Malam bergulir cepat. Sinar matahari menyapa pucuk-pucuk daun kelapa. Aku membuka mata. Arinda sudah tak ada. Pergi. Entah ke mana. Mungkin pulang ke rumahnya…
Aku membenahi pakaian dan alat-alat lukisku. Hari ini aku kembali ke Jakarta.

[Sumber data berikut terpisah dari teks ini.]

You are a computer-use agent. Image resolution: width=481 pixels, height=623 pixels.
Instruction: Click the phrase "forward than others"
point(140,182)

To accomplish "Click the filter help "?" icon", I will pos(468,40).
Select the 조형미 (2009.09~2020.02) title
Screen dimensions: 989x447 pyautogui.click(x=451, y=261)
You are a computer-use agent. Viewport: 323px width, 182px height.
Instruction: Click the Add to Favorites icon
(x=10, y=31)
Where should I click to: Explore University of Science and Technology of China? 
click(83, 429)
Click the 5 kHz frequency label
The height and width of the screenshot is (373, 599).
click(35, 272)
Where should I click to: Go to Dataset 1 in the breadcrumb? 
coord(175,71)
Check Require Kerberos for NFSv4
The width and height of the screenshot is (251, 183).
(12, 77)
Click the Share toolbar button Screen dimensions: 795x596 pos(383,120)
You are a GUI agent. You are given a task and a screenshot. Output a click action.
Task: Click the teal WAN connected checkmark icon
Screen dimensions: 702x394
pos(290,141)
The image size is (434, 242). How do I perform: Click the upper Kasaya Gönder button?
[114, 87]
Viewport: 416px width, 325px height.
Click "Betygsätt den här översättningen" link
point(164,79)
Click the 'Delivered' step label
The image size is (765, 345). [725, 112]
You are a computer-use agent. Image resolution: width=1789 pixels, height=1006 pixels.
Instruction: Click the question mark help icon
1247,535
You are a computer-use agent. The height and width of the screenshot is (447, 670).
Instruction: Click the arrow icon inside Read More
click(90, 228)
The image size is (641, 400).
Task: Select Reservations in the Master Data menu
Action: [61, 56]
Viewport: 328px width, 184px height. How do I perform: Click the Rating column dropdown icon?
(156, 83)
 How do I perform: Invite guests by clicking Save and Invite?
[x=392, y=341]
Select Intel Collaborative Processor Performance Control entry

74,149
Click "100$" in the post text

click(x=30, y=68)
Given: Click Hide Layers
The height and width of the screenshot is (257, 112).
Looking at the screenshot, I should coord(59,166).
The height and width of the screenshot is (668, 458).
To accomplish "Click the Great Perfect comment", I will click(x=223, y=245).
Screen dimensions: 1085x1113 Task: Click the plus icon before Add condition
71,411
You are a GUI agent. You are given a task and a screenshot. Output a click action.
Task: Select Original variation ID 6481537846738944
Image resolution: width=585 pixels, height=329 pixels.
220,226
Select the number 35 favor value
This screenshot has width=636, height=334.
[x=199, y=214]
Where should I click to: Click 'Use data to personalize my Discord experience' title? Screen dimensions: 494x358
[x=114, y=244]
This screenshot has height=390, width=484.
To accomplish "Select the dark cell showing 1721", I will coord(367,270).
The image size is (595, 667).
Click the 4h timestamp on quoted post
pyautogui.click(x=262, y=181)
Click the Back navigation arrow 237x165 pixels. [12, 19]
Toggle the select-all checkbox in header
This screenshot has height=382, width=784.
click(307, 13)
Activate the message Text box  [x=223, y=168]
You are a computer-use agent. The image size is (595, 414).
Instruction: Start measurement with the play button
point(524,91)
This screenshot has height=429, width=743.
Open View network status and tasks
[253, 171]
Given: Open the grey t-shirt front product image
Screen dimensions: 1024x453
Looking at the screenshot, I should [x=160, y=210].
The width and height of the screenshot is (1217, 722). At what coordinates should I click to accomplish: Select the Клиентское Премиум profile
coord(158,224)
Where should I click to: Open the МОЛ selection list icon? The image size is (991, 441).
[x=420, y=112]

Tapi sebelumnya, aku mampir dulu ke rumah Pamanku untuk berpamitan, sekaligus menyerhkan kunci pondok.
“Kamu jadi pulang hari ini?” tanya paman.
“Jadi.”
“Nggak mau meninap di rumah paman barang sehari?”
“Besok aku harus sudah menyerahkan lukisan ini kepada dosenku.”
Bibi keluar dari ruang dalam. Ia membawa sepiring pisang goreng dan dua gelas kopi hangat. Menyajikannya di meja.
“O ya, Paman…, apa paman kenal gadis yang bernama Arinda?”
“Arinda?” dahi paman mengerut.
“Sebentar, paman,” aku mengeluarkan lukisanku dari dalam tas. Memperlihatkannya kepada paman. “Gadis yang ada di dalam lukisanku ini, paman mengenalnya?”
“Kang, ini ‘kan…”
“Bibi kenal?”
Bibi mengangguk.
“Kami mengenalnya.” Paman mendesah. “Semua orang di sini mengenalnya.”
“Kasihan anak itu…,” lanjut Bibi. “Dia memilih untuk terjun ke dalam lautan, daripada harus menikah dengan seorang tuan tanah yang banyak istrinya.”
“Te…terjun??? Maksud Bibi…?”
“Ya. Arinda bunuh diri! Sampai sekarang, jasadnya belum diketemukan.”
“Aaapaa?!” mataku membelalak mendengar keterangan Bibiku tentang Arinda. “J-jadi… siap gadis yang kulukis kemarin?”
Paman dan Bibi berpandangan. Heran.
Akhirnya aku kembali ke Jakarta membawa misteri yang tak akan terpecahkan. Misteri Arinda.